» **EXCERPT PROVIDED**
— Begin —

Nourishment for Our Souls

A reflection the propers for 11B: 2 Samuel 7:1-14a and the tragedy in Aurora, Co.

Much has happened in the 2nd book of Samuel since I was last here, two weeks ago as David moves toward becoming the next king. There have been a number of battles among the tribes of Israel – divided into a northern territory called Israel and the southern territory called Judah - where the cities of Jerusalem and Bethlehem reside. The battles in chapters 1-5 reflect the effort it takes to reunite the northern and southern realms – Israel and Judah – into one nation, Israel. They also reflect the effort it takes to bring David fully into his reign as king over the newly united Israel. Chapter five described this union of the northern and southern territories and the anointing of David as the king of the entire nation. Chapter five continues with more battles to establish the security of Israel and David as king. David has great success with these battles. In chapter six David establishes Jerusalem as the religious center of the nation. He does this by bringing the Ark from the northern territory and settling it in a tent in Jerusalem. However the process of establishing the Ark in its new home is complicated and one of the caretakers of the Ark, Ussah, dies. This causes David to stop the move temporarily. Eventually he continues the move and the Ark, the place where God resides, is established in Jerusalem. Curiously 2nd Samuel records an argument that David has with his wife, Michal, where in she tells him he is getting too big for his own britches. David refuses to be humbled so long as the people admire him, and so he discounts his wife. The portion of chapter 7 that we read this morning includes David’s conversation with Nathan – a prophet who becomes David’s advisor.

— End —

» **EXCERPTED DATA**

— Begin —

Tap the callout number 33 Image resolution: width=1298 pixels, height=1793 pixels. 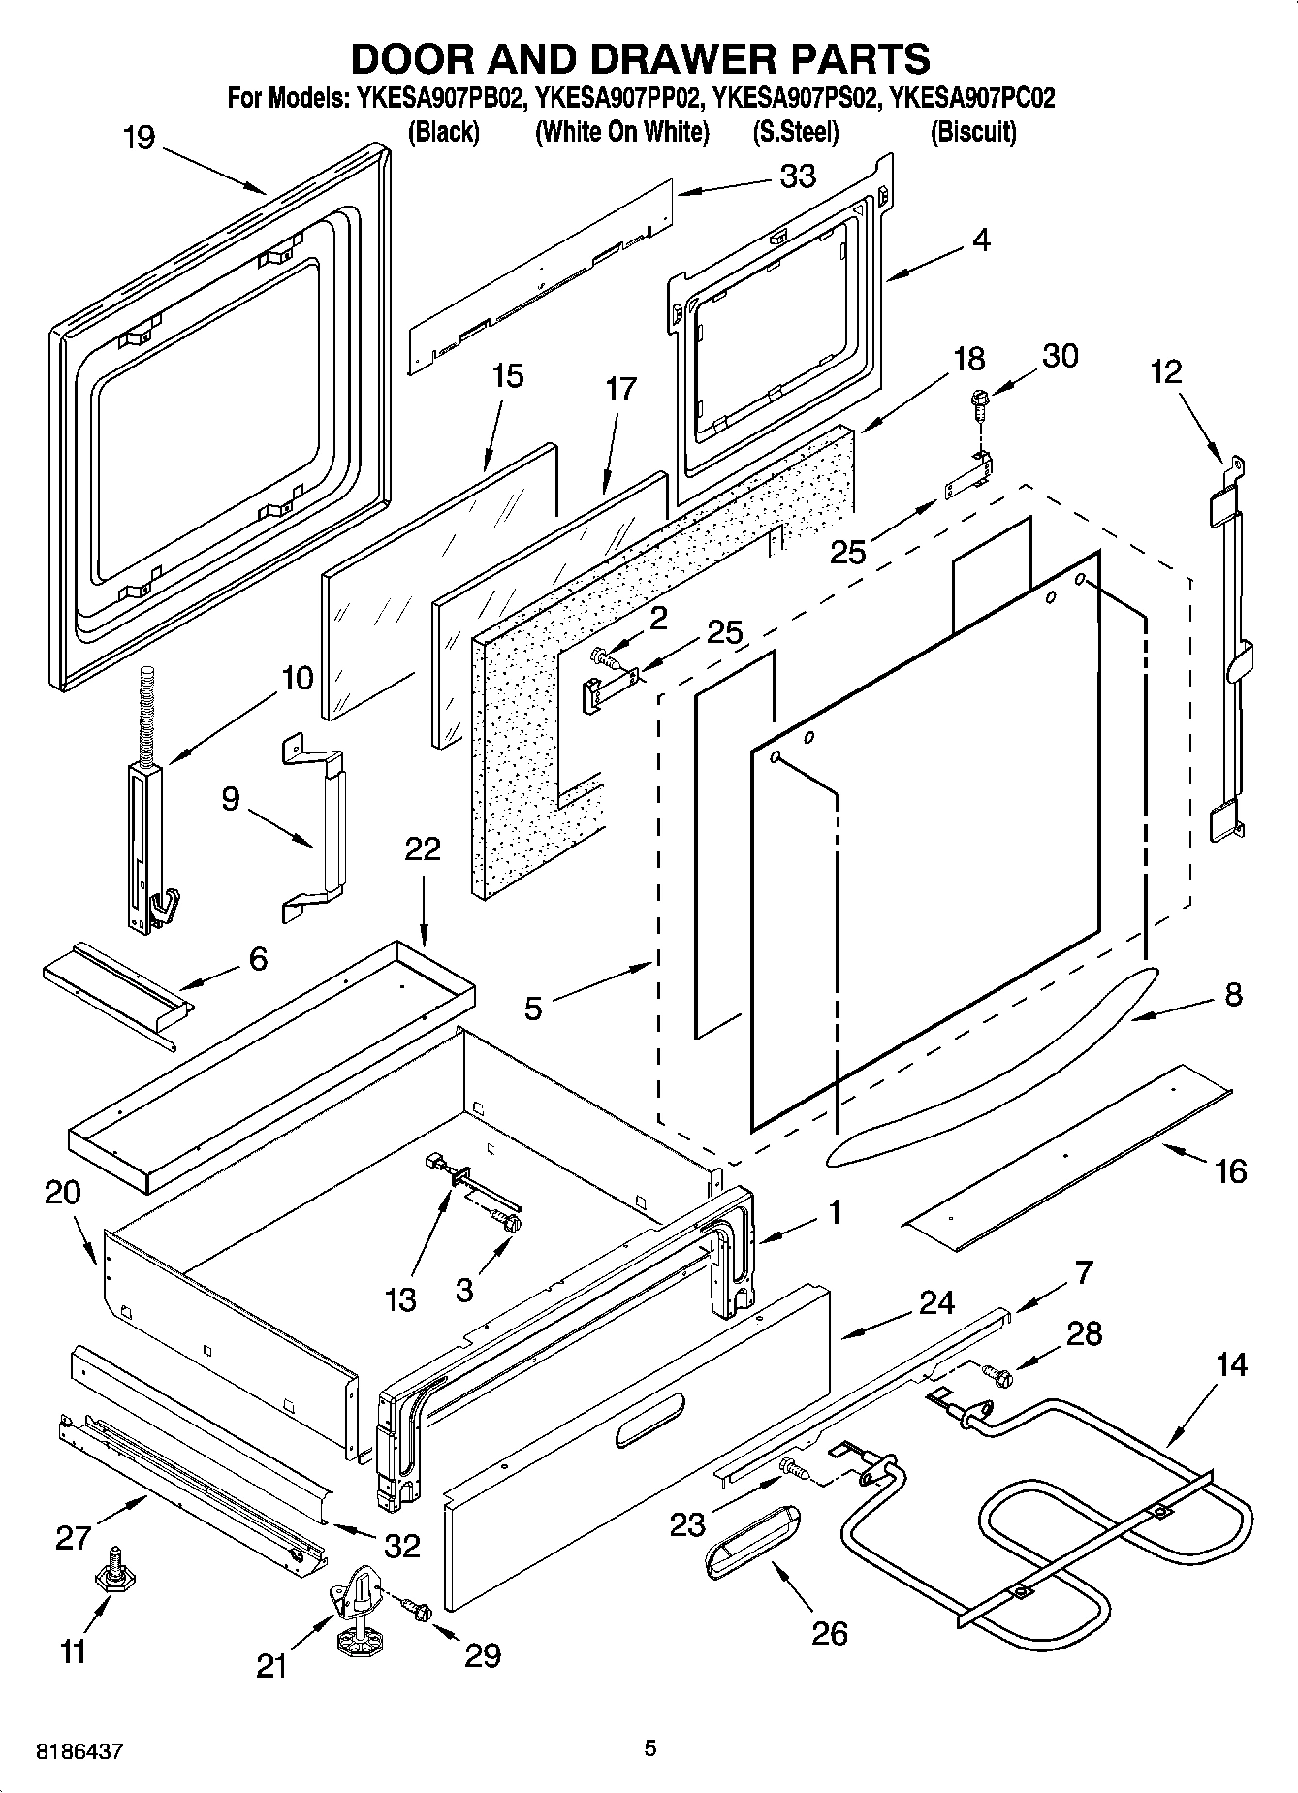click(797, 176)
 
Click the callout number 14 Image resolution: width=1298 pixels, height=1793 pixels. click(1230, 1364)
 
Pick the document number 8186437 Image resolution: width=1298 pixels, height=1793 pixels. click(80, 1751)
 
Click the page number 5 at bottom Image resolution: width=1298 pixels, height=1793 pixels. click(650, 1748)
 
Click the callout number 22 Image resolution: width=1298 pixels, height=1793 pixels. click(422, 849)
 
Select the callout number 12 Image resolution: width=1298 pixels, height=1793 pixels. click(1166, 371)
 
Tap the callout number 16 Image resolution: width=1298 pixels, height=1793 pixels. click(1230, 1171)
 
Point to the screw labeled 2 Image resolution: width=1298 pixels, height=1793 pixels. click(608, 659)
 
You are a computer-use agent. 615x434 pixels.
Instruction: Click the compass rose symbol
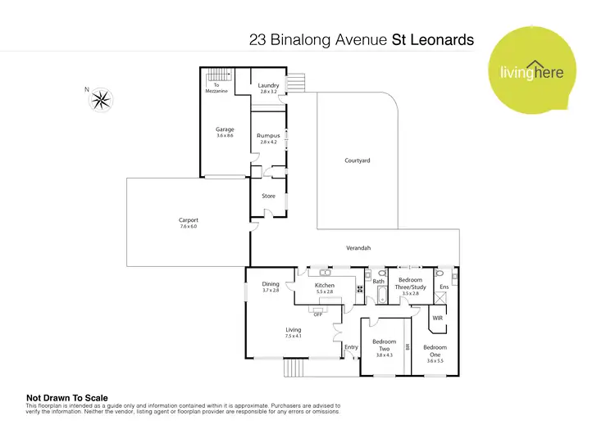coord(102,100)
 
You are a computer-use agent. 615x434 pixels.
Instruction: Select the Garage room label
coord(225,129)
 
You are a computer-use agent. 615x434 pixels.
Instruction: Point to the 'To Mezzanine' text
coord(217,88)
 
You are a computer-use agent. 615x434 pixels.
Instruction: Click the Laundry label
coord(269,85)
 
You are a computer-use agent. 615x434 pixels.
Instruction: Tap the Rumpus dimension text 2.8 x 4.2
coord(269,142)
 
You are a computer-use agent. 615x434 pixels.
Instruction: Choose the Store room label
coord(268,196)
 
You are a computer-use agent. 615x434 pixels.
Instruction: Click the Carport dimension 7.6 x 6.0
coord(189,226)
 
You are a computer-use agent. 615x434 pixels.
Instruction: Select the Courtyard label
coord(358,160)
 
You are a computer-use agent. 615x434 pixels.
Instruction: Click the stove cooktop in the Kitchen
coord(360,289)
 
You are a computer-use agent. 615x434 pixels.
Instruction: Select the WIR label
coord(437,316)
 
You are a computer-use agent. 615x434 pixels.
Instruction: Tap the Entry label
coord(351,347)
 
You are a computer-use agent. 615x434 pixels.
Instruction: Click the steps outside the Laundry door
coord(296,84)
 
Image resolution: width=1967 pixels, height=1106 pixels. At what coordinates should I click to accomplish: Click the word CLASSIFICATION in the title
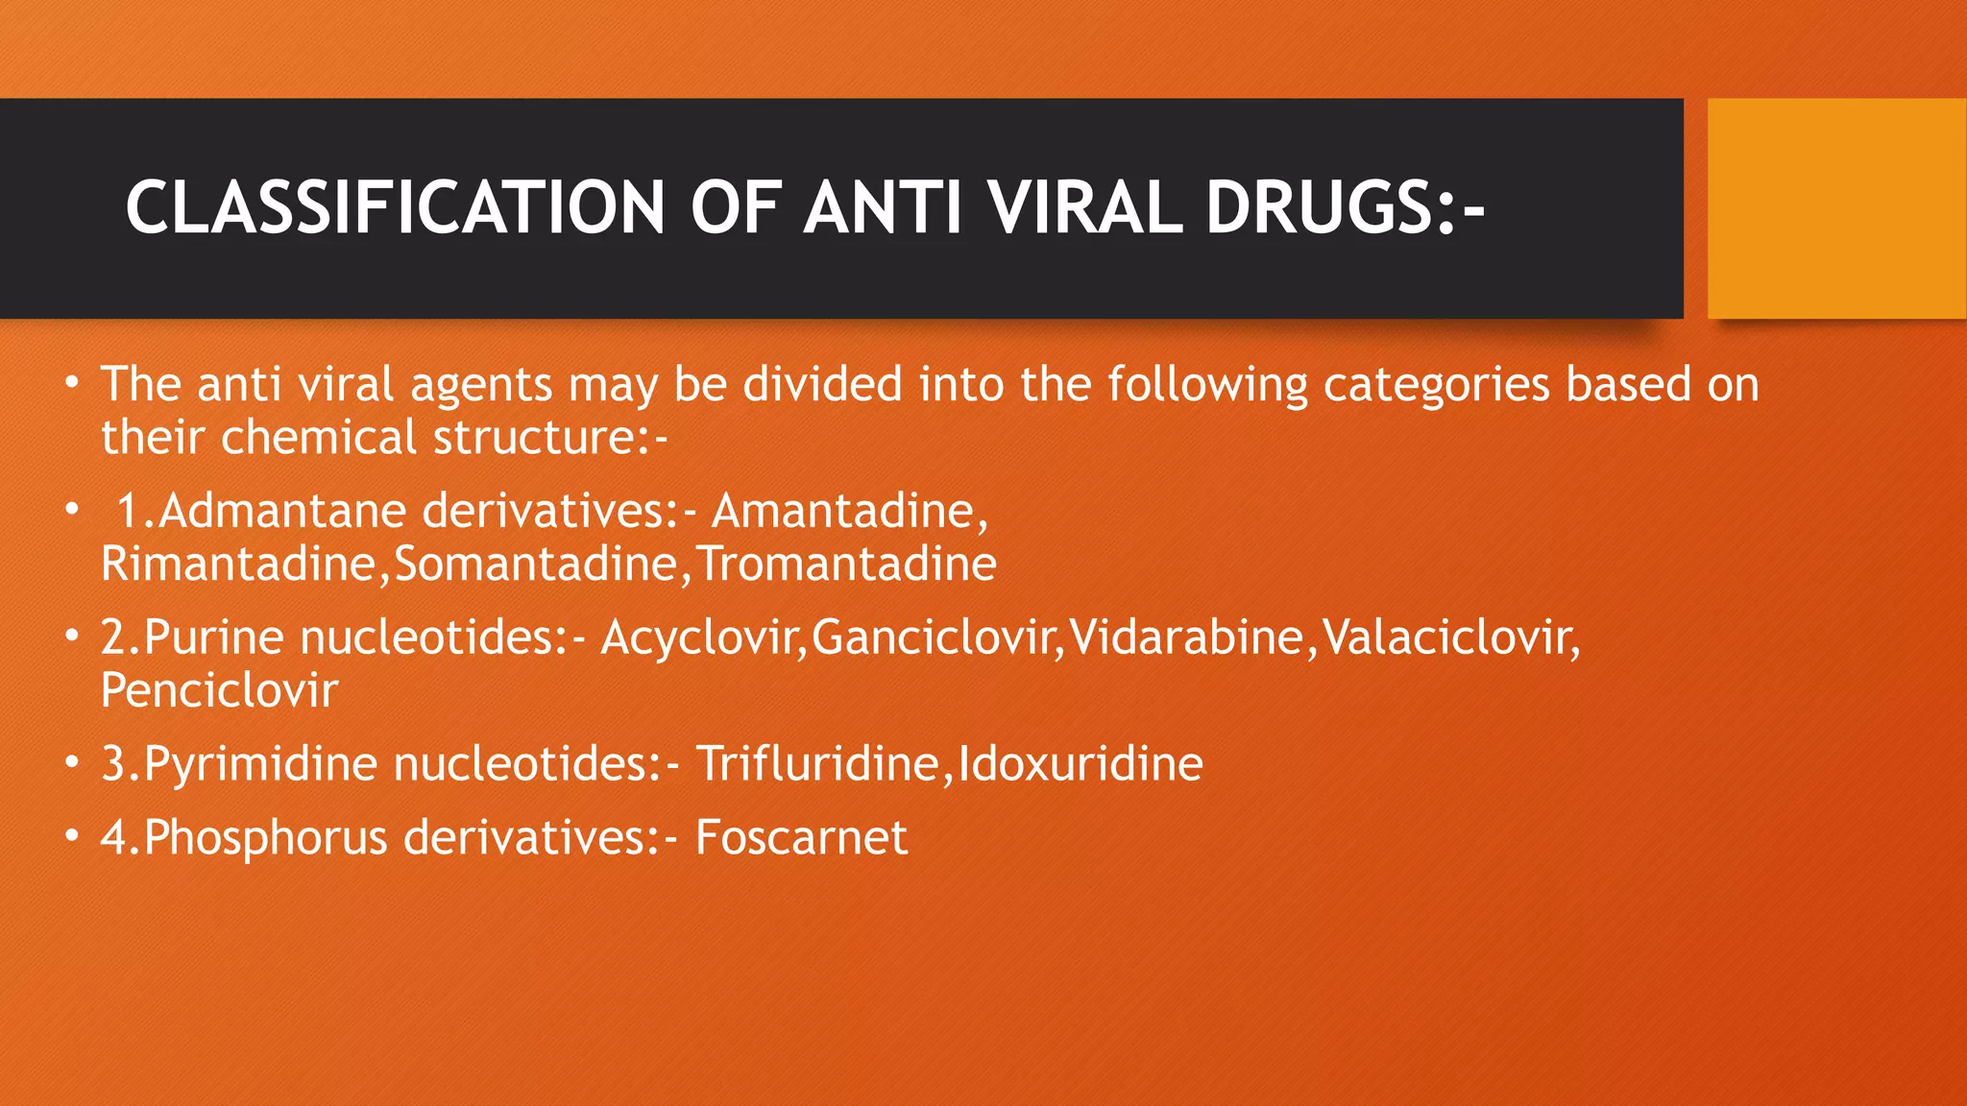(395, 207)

— End —

» **YOUR TASK**
List every human figure that the reflection on 2 Samuel 7 mentions by name.

» **WRITTEN RESPONSE**
David, Ussah, Michal, Nathan